• [SOURCE EXTRACT]:
□ □ □ □

8-K 1 a09-4083_28k.htm 8-K

 

 

UNITED STATES

SECURITIES AND EXCHANGE COMMISSION

WASHINGTON, D.C. 20549

 

FORM 8-K

 

CURRENT REPORT

Pursuant to Section 13 or 15(d) of the Securities Exchange Act of 1934

 

Date of Report (Date of earliest event reported):  January 28, 2009

 

Ticketmaster Entertainment, Inc.

(Exact name of registrant as specified in charter)

 

Delaware

 

001-34064

 

95-4546874

(State or other jurisdiction

 

(Commission

 

(IRS Employer

of incorporation)

 

File Number)

 

Identification No.)

 

 

 

 

 

8800 Sunset Blvd., West Hollywood, CA

 

90069

(Address of principal executive offices)

 

(Zip Code)

 

Registrant’s telephone number, including area code:  (310) 360-3300

 

 

(Former name or former address, if changed since last report)

 

Check the appropriate box below if the Form 8-K filing is intended to simultaneously satisfy the filing obligation of the registrant under any of the following provisions:

 

o Written communications pursuant to Rule 425 under the Securities Act (17 CFR 230.425)

 

o Soliciting material pursuant to Rule 14a-12 under the Exchange Act (17 CFR 240.14a-12)

 

o Pre-commencement communications pursuant to Rule 14d-2(b) under the Exchange Act (17 CFR 240.14d-2(b))

 

o Pre-commencement communications pursuant to Rule 13e-4(c) under the Exchange Act (17 CFR 240.13e-4(c))

 

 

 



 

ITEM 3.01

NOTICE OF DELISTING OR FAILURE TO SATISFY A CONTINUED LISTING RULE OR STANDARD; TRANSER OF LISTING

 

As previously reported in the Ticketmaster Entertainment, Inc.’s (the “Company”) Current Report on Form 8-K filed with the Securities and Exchange Commission on January 28, 2009, the Company notified the staff of The Nasdaq Stock Market (“Nasdaq”) on January 23, 2009 that the Company was no longer in compliance with Nasdaq Marketplace Rule 4350(c)(1) which requires that a majority of a company’s board of directors be comprised of independent directors.  In a letter to the Company dated January 26, 2009, (the “Nasdaq Letter”) Nasdaq stated that the Company must provide Nasdaq by February 10, 2009 with a specific plan to achieve compliance with Nasdaq rules.

□ □ □ □

• [DATASET CONTENT]:
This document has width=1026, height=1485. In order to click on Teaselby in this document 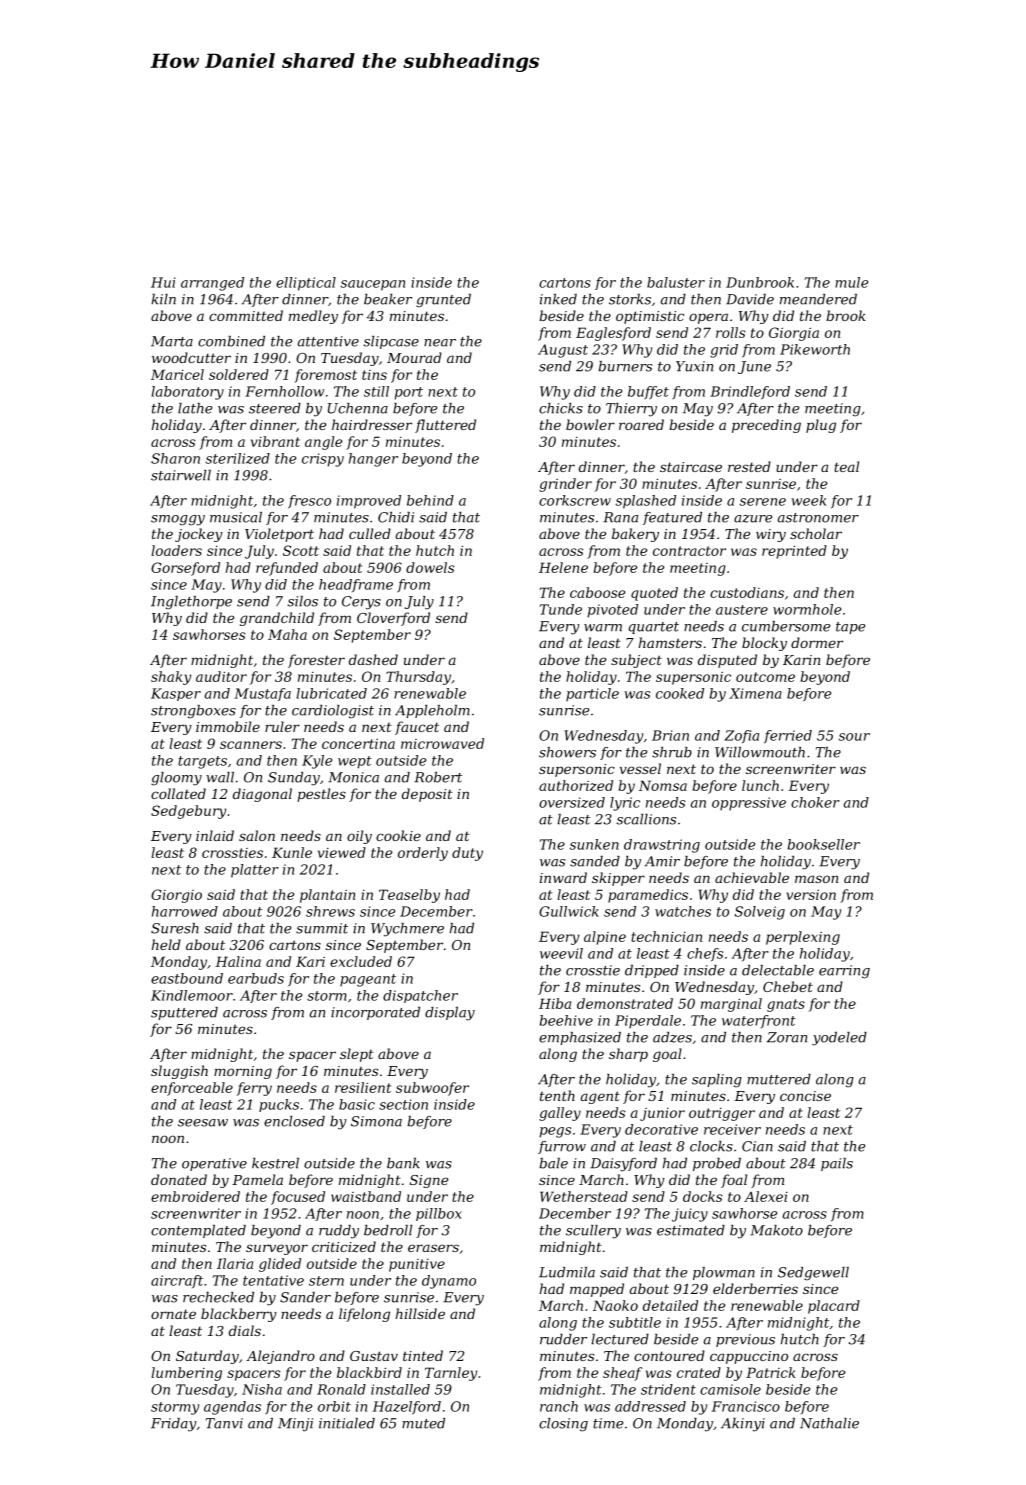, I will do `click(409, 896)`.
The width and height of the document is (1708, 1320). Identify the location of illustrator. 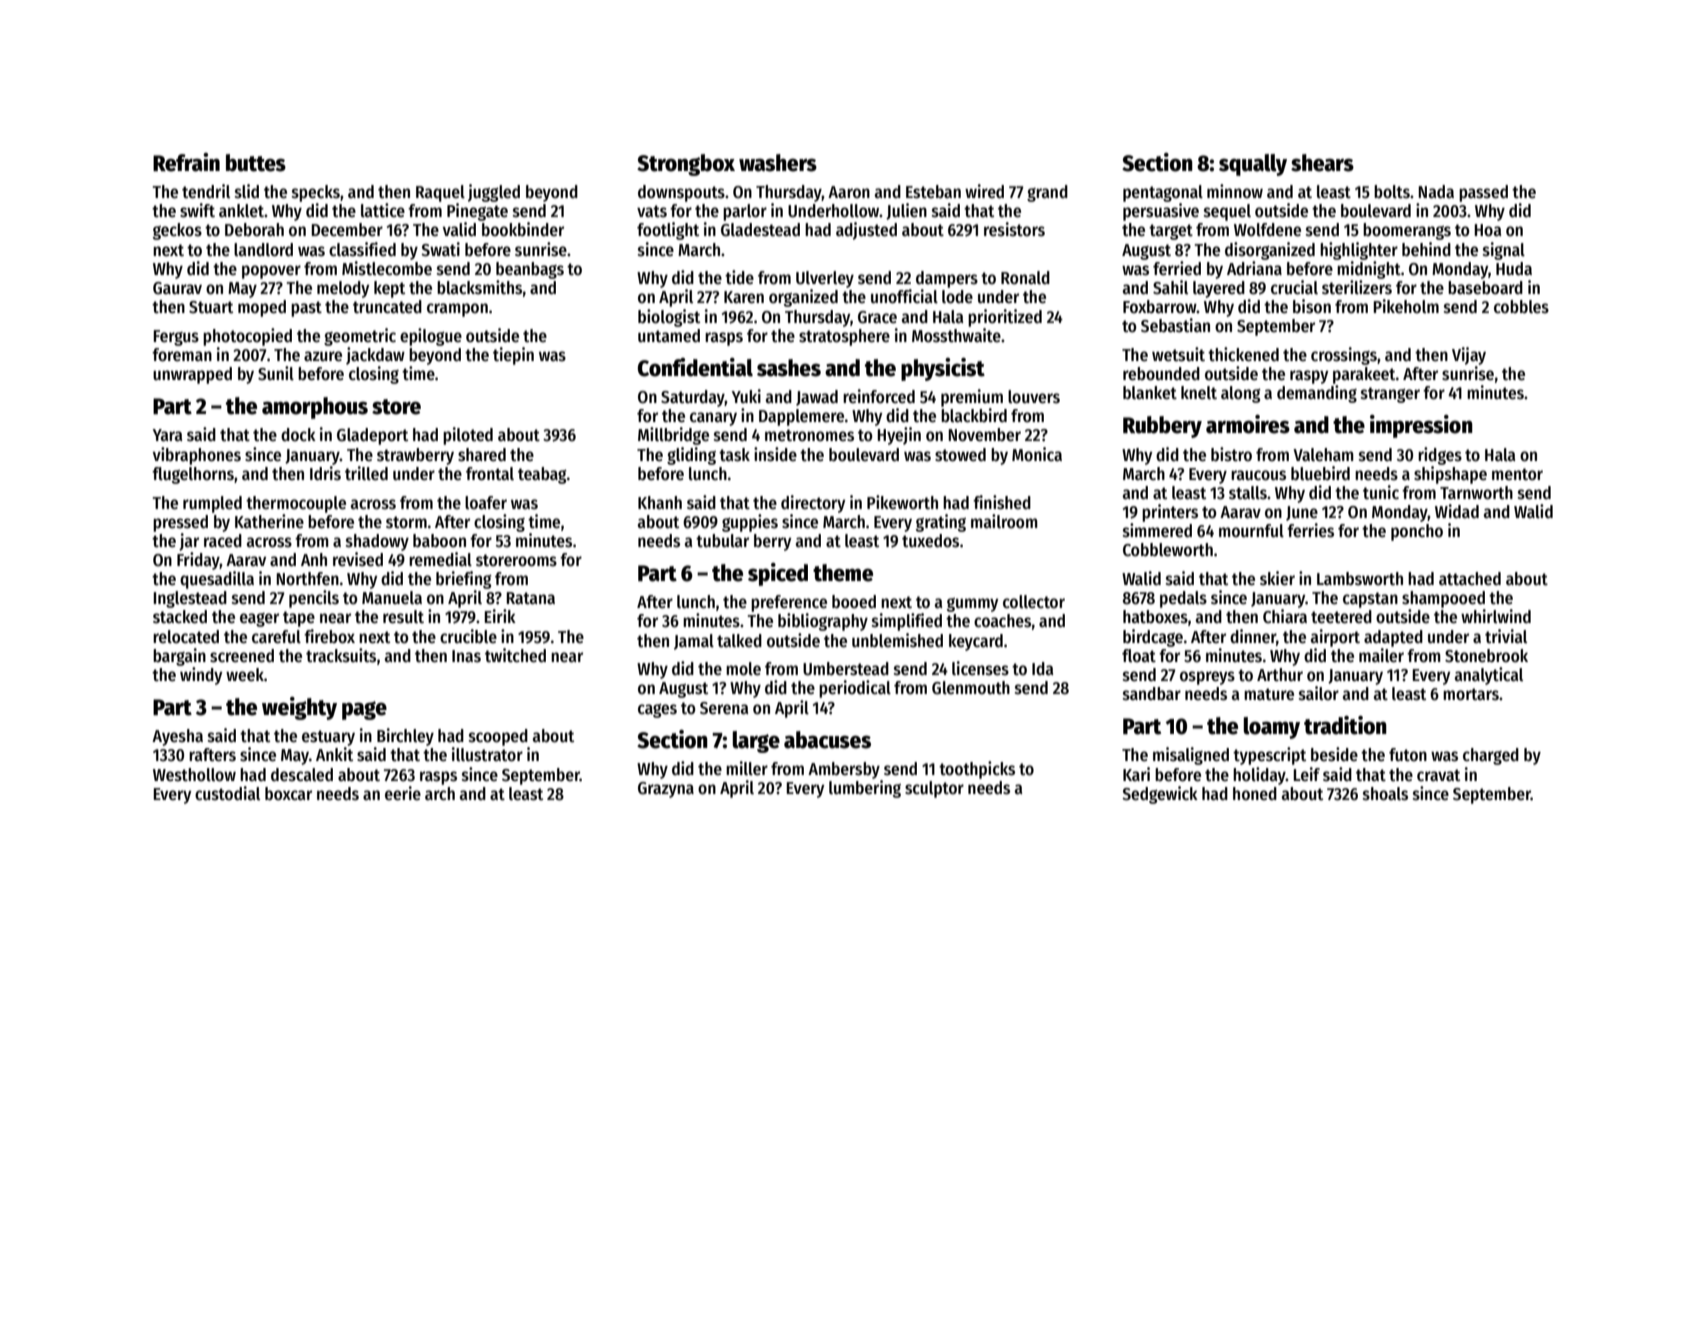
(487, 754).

□ □ □ □

• [EXERCISE DESCRIPTION]: Reproduce the 8-K report text between "o Soliciting material" and "(17 CFR 240.13e-4(c))", inclusive.

• [FINISHED TASK]:
o Soliciting material pursuant to Rule 14a-12 under the Exchange Act (17 CFR 240.14a-12)

 

o Pre-commencement communications pursuant to Rule 14d-2(b) under the Exchange Act (17 CFR 240.14d-2(b))

 

o Pre-commencement communications pursuant to Rule 13e-4(c) under the Exchange Act (17 CFR 240.13e-4(c))